For the string "agent", search the entries below and copy every line where it appears.

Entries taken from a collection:
▬▬▬▬▬▬
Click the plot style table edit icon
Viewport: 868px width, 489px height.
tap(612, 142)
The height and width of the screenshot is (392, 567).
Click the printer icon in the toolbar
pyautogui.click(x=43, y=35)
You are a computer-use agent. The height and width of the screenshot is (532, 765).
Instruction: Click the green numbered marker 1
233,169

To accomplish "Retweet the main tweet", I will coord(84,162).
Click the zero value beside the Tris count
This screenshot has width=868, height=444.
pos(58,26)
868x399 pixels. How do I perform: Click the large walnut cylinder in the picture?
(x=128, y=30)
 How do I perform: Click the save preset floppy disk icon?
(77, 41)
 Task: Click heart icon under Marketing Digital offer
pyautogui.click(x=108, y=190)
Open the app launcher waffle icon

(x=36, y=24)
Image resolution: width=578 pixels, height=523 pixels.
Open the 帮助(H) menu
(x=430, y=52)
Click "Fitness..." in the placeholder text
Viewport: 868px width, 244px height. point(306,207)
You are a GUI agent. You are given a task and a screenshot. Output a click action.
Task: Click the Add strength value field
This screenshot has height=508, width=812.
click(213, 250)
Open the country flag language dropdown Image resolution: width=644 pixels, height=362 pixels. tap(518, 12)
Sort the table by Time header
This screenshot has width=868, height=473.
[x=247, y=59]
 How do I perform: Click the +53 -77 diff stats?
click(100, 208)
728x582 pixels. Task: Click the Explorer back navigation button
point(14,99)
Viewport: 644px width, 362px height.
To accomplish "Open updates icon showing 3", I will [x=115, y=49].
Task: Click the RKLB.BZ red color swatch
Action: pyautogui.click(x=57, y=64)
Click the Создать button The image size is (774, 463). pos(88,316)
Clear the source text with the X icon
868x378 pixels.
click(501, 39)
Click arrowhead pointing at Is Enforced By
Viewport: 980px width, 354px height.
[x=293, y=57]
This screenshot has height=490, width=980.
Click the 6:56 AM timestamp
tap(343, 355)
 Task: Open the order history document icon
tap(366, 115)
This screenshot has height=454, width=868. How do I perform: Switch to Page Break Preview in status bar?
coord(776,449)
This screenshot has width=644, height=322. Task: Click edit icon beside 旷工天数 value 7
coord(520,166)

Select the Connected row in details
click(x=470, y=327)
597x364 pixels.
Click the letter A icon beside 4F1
▬▬▬▬▬▬
■ **TASK ANSWER**:
You are a computer-use agent. The height and width of the screenshot is (532, 765).
You are a GUI agent. You are given a task and a screenshot. Output a click action.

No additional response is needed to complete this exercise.